Multiplex Ligation-dependent Probe Amplification (MLPA) is a technique used to detect copy number alterations, including deletions and duplications, in target genes relevant to Ph-like ALL. MLPA employs multiplex PCR amplification and hybridization with fluorescently labeled probes to assess the copy number status of specific genes. It helps identify genetic abnormalities, including deletions or duplications in genes such as CRLF2, JAK2, and other relevant loci. MLPA aids in the molecular characterization and risk stratification of pediatric and young adult ALL patients [31].

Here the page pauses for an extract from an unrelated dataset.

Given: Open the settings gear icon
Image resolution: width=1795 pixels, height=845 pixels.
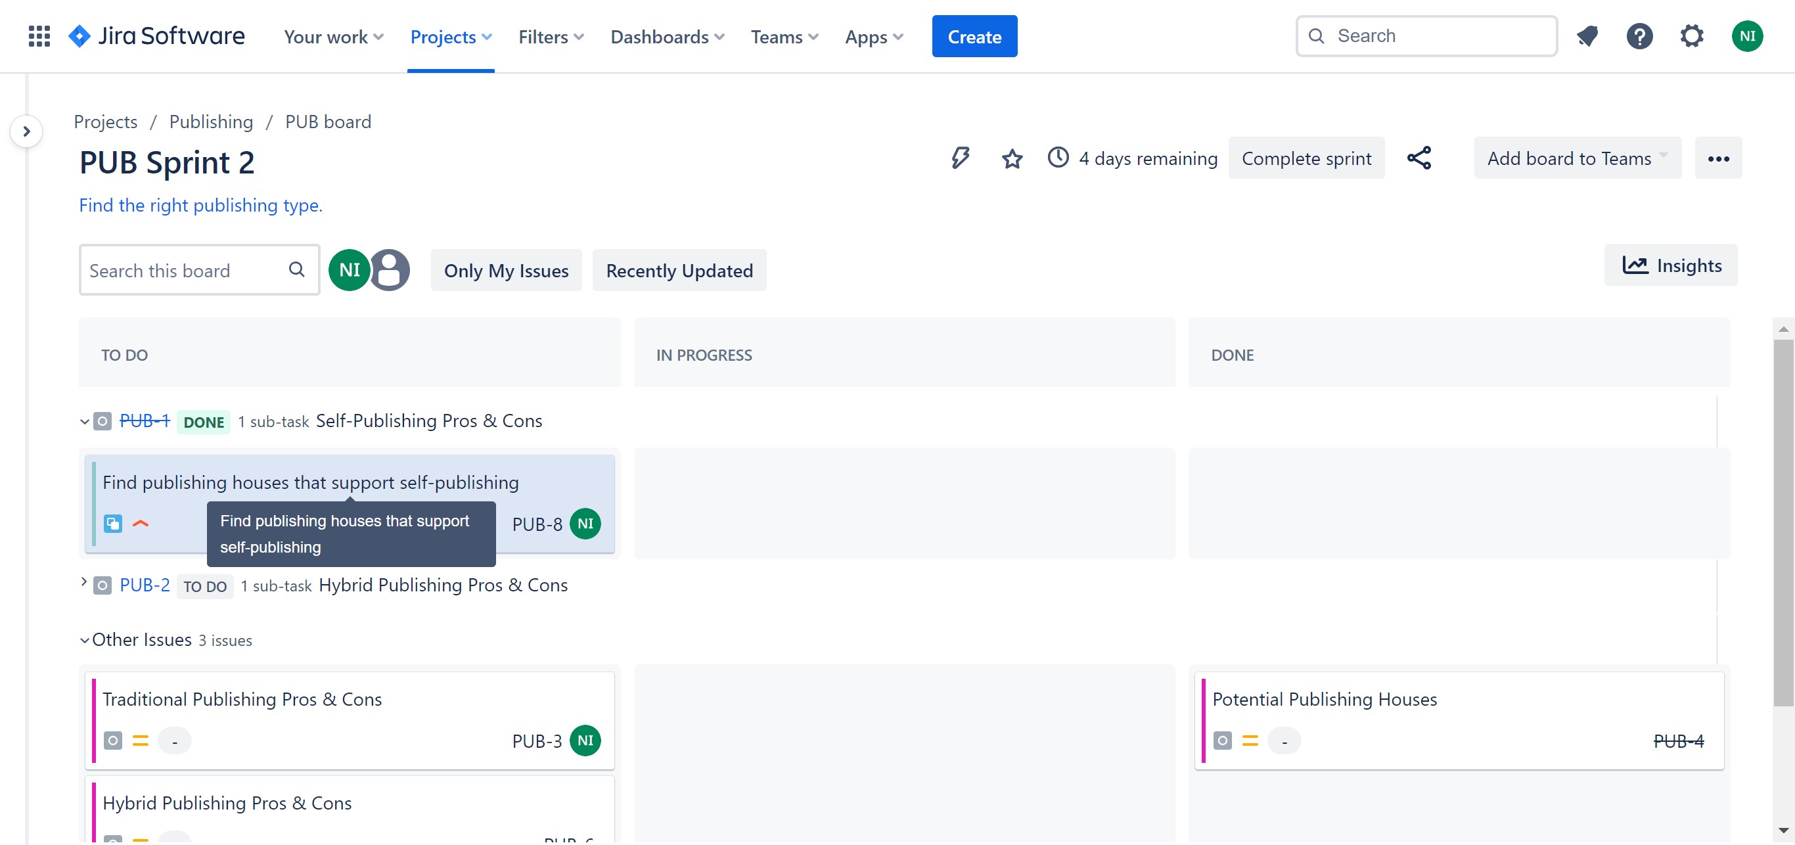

Conventional cytogenetic analysis, including karyotyping and chromosome banding techniques, remains an important tool for detecting chromosomal abnormalities in pediatric and young adult ALL cases, including Ph-like ALL. Cytogenetic analysis provides an overall view of the chromosomal changes and structural rearrangements in leukemic cells. It complements other targeted detection methods and aids in the diagnosis and risk stratification of ALL patients [32].

These detection techniques play a crucial role in identifying and characterizing the rearrangements and mutations associated with Ph-like ALL. Combining multiple methods allows for a comprehensive assessment of the genetic landscape, aiding in risk stratification, treatment decision-making, and the development of targeted therapies for patients with Ph-like ALL.

Intensive chemotherapy, tyrosine kinase inhibitors and hematopoietic stem cell transplantation are the standard therapy for acute lymphoblastic leukemia with Ph like but recently different targeted therapy are being explored to be induced in the treatment protocols.

JAK Inhibitors: CRLF2 rearrangements often involve dysregulation of the JAK-STAT signaling pathway. JAK inhibitors, such as ruxolitinib and momelotinib, have shown promising results in preclinical and early-phase clinical trials for patients with CRLF2- rearranged ALL [33].

Tyrosine Kinase Inhibitors (TKIs): ABL-class gene rearrangements, including ABL1, ABL2, and PDGFRB fusions, can be targeted with specific TKIs. For example, imatinib is effective against BCR-ABL1 fusion, while dasatinib and nilotinib have shown activity against various ABL-class fusions [34].

JAK Inhibitors: JAK2 rearrangements result in constitutive JAK-STAT pathway activation. JAK inhibitors, such as ruxolitinib and fedratinib, have demonstrated efficacy in targeting JAK2 rearrangements in preclinical studies and clinical trials for Ph-like ALL [21].

EPOR Antibodies and Small Molecule Inhibitors: EPOR rearrangements can lead to dysregulated erythropoietin receptor signaling. Monoclonal antibodies against EPOR or small molecule inhibitors targeting downstream signaling pathways are being investigated as potential targeted therapies for Ph-like ALL with EPOR rearrangements [27].

It is important to note that targeted therapies for specific rearrangements and mutations in Ph-like ALL are still under investigation and may be used in the context of clinical trials or off-label. Treatment decisions should be made in consultation with a specialized oncologist and based on the individual patient's characteristics, including the specific genetic alterations present in their leukemia cells.